= WHAT IS BEING ASKED =
Rewrite the rows starting at the one that contains "Click the downward" and ending at the one that contains "Select the word". Replace every "arrowhead" with "arrow tip" and keep everything else the same.

Data extracted from a collection:
□ □ □ □
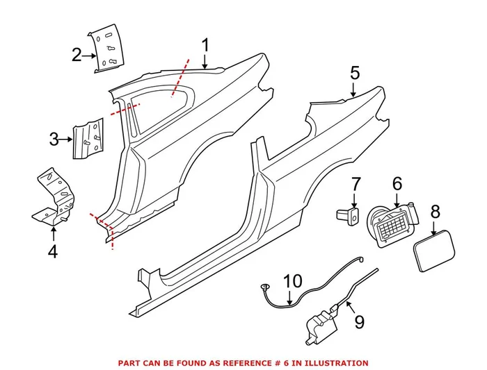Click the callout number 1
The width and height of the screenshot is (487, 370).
[205, 46]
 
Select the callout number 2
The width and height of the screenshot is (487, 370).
[77, 55]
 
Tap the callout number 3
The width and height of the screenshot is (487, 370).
[54, 140]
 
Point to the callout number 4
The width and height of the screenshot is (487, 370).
[53, 251]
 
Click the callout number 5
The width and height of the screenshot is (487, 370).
[354, 73]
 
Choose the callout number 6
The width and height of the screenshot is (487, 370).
[397, 184]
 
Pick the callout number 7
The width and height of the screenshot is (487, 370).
[356, 185]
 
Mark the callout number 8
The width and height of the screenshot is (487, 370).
[436, 212]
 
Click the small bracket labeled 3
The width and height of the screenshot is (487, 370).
[89, 138]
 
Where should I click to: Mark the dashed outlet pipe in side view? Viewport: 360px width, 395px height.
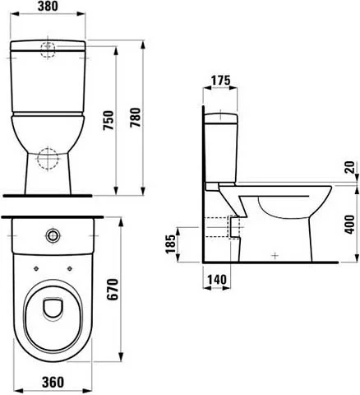click(x=217, y=224)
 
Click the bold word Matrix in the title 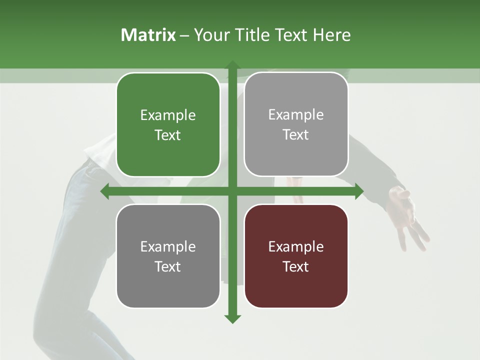[x=148, y=35]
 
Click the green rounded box [x=168, y=125]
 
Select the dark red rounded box [x=296, y=256]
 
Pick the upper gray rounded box [x=296, y=124]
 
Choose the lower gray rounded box [x=168, y=256]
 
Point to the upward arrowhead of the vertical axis [x=232, y=65]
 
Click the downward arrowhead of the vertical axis [x=232, y=319]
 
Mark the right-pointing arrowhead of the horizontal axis [x=359, y=192]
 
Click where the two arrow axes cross [x=232, y=192]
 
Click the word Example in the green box [x=168, y=116]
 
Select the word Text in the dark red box [x=296, y=266]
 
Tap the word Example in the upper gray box [x=296, y=115]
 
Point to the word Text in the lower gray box [x=168, y=266]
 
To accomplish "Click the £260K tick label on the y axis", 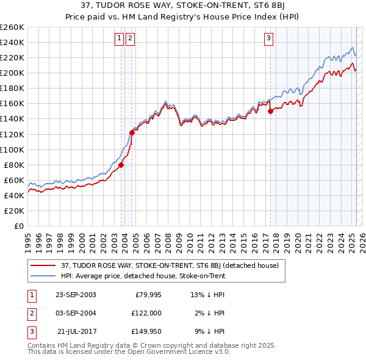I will click(12, 27).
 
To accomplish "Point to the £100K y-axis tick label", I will click(12, 149).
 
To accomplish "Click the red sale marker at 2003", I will click(121, 164).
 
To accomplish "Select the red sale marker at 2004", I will click(132, 132).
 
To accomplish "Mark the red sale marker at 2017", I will click(271, 111).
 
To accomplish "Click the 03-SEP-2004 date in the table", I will click(76, 313).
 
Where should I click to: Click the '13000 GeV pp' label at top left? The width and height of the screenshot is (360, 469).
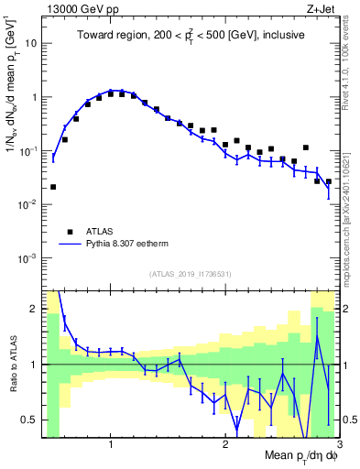(78, 9)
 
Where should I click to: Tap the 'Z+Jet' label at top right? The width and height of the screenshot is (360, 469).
(320, 9)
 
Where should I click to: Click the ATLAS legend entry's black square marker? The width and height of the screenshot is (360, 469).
(70, 232)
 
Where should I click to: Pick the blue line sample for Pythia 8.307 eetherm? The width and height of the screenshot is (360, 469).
(70, 245)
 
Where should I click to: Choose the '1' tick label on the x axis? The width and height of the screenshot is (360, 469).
(110, 445)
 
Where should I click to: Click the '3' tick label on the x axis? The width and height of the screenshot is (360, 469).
(338, 445)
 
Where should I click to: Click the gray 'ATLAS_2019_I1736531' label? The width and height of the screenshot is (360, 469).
(190, 274)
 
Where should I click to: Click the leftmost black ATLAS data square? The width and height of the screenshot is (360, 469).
(53, 187)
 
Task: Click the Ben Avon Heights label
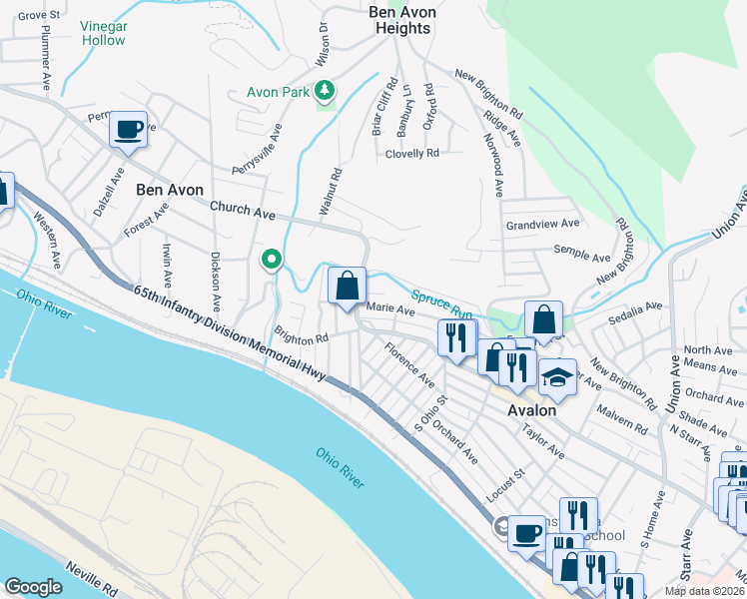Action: pos(399,20)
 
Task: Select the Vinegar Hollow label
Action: pos(103,33)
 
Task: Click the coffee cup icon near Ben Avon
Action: pos(129,130)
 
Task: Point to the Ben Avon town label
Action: pos(170,190)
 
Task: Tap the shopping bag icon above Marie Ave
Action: pos(347,287)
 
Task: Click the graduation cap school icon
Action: pos(557,377)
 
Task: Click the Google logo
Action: pos(33,587)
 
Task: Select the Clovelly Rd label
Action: pos(412,154)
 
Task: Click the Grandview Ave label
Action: pos(543,224)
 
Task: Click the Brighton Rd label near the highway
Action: pos(302,338)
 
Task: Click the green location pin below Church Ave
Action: pos(271,260)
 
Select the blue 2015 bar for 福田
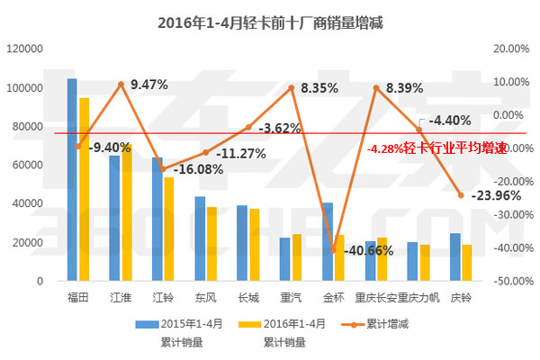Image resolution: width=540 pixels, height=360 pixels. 72,180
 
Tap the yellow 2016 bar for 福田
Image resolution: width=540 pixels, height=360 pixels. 84,189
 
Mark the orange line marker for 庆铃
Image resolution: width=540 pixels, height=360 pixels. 461,194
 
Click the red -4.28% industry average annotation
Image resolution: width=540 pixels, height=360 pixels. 436,148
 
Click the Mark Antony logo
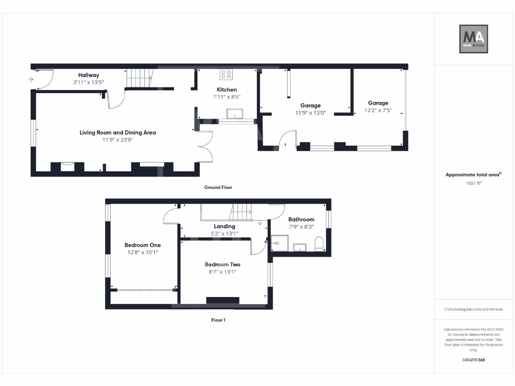(x=474, y=39)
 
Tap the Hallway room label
(x=89, y=75)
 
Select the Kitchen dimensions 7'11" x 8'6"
(x=227, y=97)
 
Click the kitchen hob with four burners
(x=226, y=74)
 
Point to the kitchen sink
(x=235, y=114)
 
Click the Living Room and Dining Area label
(x=118, y=133)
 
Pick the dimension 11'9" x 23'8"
(x=118, y=140)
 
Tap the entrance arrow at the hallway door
(x=31, y=79)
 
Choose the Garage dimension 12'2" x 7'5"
(x=378, y=110)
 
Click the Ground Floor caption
(x=218, y=187)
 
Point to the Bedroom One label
(x=143, y=245)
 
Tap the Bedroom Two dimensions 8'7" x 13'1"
(x=222, y=271)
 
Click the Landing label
(x=224, y=226)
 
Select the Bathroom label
(x=301, y=219)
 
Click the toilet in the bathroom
(x=319, y=245)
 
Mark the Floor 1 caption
(x=218, y=320)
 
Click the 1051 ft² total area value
(x=473, y=183)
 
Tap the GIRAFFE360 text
(x=473, y=360)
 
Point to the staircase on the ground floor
(x=138, y=78)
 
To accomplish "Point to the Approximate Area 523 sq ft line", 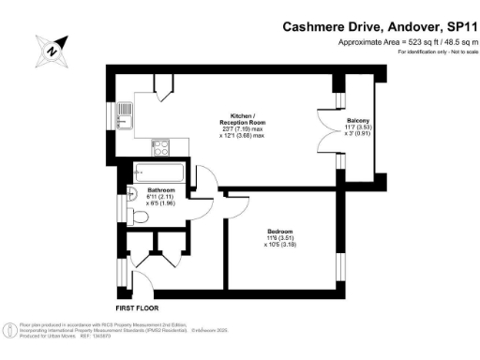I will [401, 43].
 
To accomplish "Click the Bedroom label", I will [279, 230].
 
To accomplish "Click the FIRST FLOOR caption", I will [137, 306].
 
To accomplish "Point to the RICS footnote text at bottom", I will [103, 329].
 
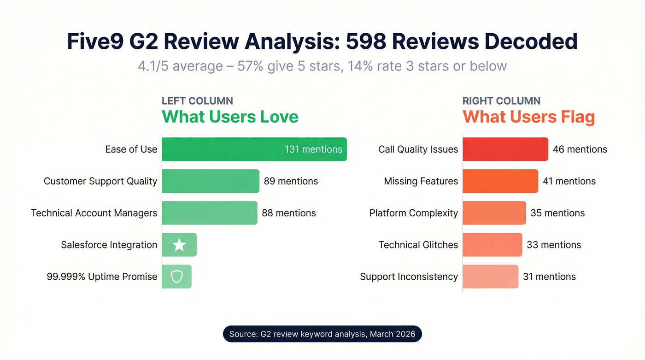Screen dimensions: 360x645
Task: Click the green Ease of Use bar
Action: click(x=254, y=149)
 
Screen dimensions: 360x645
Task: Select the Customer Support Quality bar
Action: click(x=211, y=181)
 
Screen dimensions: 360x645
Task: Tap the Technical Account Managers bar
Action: click(x=210, y=213)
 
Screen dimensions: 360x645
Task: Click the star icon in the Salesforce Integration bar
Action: click(x=179, y=245)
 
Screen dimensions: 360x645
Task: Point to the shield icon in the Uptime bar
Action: click(x=177, y=277)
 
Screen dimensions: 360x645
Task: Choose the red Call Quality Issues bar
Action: click(x=505, y=149)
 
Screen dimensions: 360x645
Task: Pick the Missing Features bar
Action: click(x=500, y=181)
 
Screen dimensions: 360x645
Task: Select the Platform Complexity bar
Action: click(x=494, y=213)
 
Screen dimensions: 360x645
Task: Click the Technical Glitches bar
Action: click(x=493, y=245)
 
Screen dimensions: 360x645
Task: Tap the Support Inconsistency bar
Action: click(x=491, y=277)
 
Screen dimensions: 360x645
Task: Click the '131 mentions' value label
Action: click(x=313, y=149)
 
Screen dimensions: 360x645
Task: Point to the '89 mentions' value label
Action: click(x=291, y=181)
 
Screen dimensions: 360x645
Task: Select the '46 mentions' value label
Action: click(x=580, y=149)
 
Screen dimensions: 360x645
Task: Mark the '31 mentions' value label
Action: click(x=549, y=277)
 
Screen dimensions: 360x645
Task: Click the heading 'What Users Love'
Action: click(x=230, y=117)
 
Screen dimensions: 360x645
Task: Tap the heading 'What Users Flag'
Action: click(x=528, y=117)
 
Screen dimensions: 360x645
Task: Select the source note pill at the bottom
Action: click(x=322, y=334)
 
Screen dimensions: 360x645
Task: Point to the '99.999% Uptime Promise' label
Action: click(x=102, y=277)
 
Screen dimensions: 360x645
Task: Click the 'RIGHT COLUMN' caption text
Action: click(x=501, y=101)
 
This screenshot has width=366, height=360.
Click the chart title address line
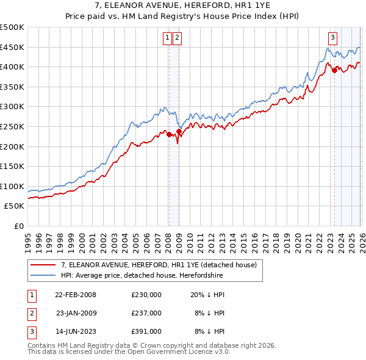[x=183, y=6]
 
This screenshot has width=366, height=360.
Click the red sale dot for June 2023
[x=334, y=70]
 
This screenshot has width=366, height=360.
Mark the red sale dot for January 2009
[x=179, y=131]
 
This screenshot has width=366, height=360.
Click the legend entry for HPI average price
[x=142, y=275]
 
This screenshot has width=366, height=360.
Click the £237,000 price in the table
[x=146, y=313]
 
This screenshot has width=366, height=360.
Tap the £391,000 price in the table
[x=146, y=331]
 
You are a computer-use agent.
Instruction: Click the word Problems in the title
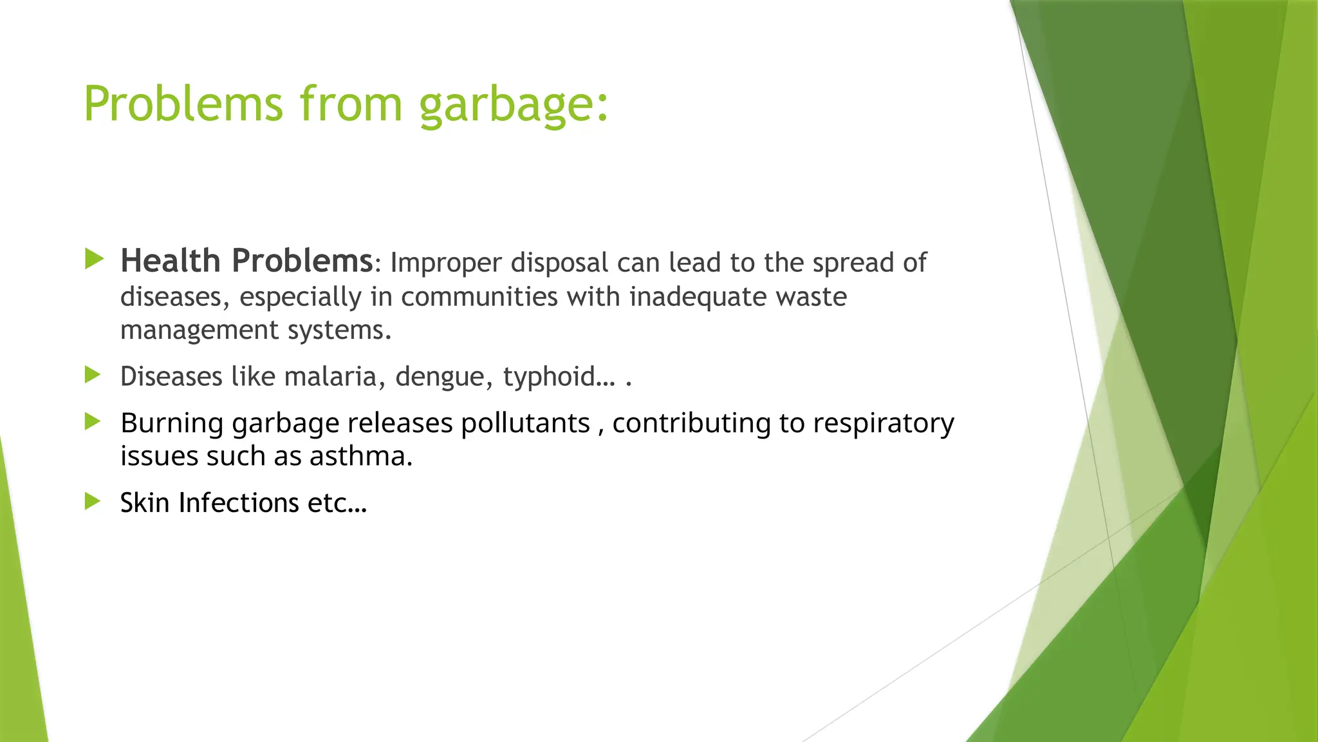tap(183, 104)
□ □ □ □
= FINISHED ANSWER =
Click the downward arrow tip of the vertical axis [x=232, y=319]
 
Mark the right-pointing arrow tip of the horizontal axis [x=359, y=192]
 
Click where the two arrow axes cross [x=232, y=192]
 
Click the word Example in the green box [x=168, y=116]
 
Select the word Text in the dark red box [x=296, y=266]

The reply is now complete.